Текст >>

***

Стремился ли он покинуть службу? И да, и нет. С одной стороны, что сулила отставка? Возвращение в то общество, от которого он бежал на Кавказ. Продолжение же службы заставляло жить в среде, которая оставалась чуждой для него.
Да и уверенности в том, что легко удастся покинуть службу, не было. Назвался груздем… Сдавал экзамены, принимал присягу. Командование тоже не склонно было устраивать вот этакую текучку кадров. Хочу – не хочу! Существовал определенный порядок производства в чины и порядок ухода в отставку. Он был равнодушен к решению командования. Получится – хорошо, больше будет времени на литературные занятия. Не получится – значит, служба продолжится. Он писал: «Ни в чем у меня нет последовательности и постоянства. От этого-то в это последнее время, что я стал обращать внимание на самого себя, я стал сам себе невыносимо гадок. Будь у меня последовательность в тщеславном направлении, с которым я приехал сюда, я бы успел в службе и имел повод быть довольным собой; будь я последователен в добродетельном направлении, в котором я находился в Тифлисе, я бы мог презирать свои неудачи и опять был бы доволен собою. С малого и до большого этот недостаток разрушает счастье моей жизни».
И опять упрек себе в том же «проклятом» вопросе: «Будь я последователен в своей страстности к женщинам, я бы имел успех и воспоминания; будь я последователен в своем воздержании, я бы был гордо-спокоен».

***

Задание >> Процитируйте дословно отрывок из текста о службе на Кавказе, начиная со слов "Стремился ли он" и заканчивая словами "чуждой для него.".

Материал >>
***

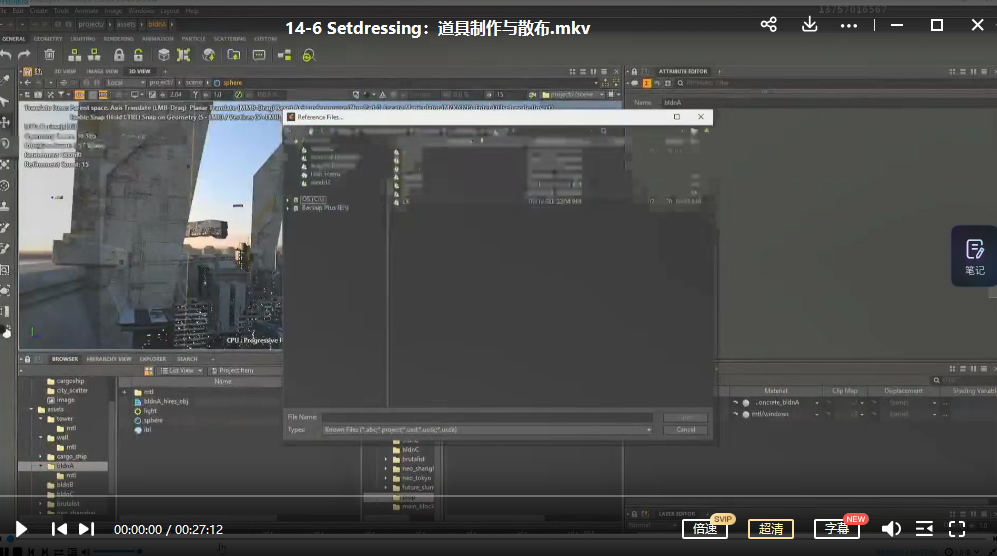The width and height of the screenshot is (997, 556).
Task: Enter fullscreen video mode
Action: [956, 529]
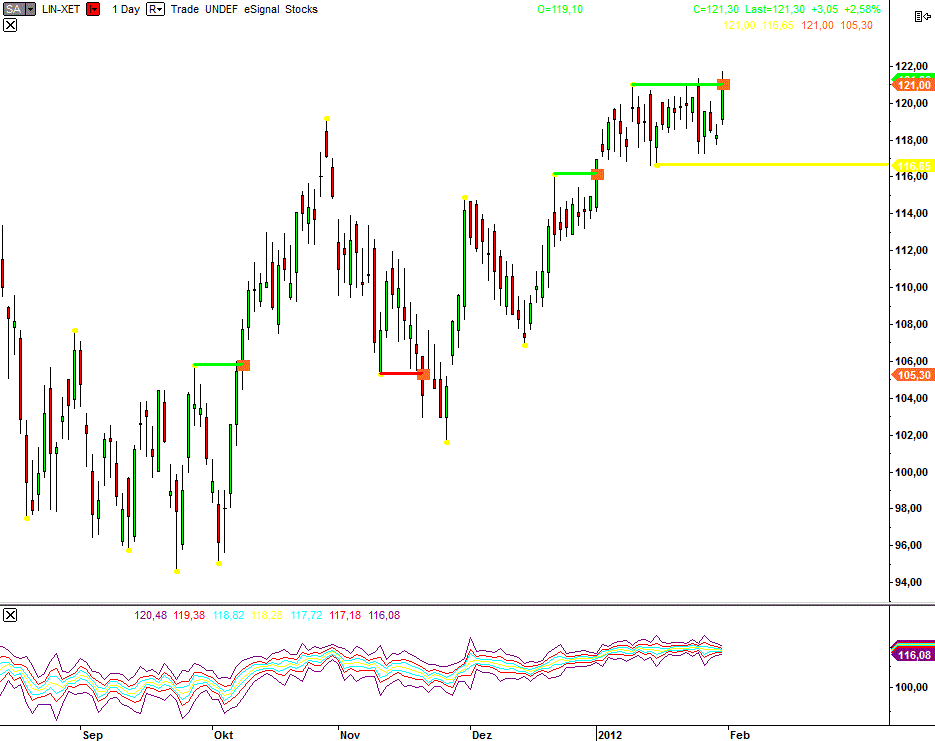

***

Решение >>
Стремился ли он покинуть службу? И да, и нет. С одной стороны, что сулила отставка? Возвращение в то общество, от которого он бежал на Кавказ. Продолжение же службы заставляло жить в среде, которая оставалась чуждой для него.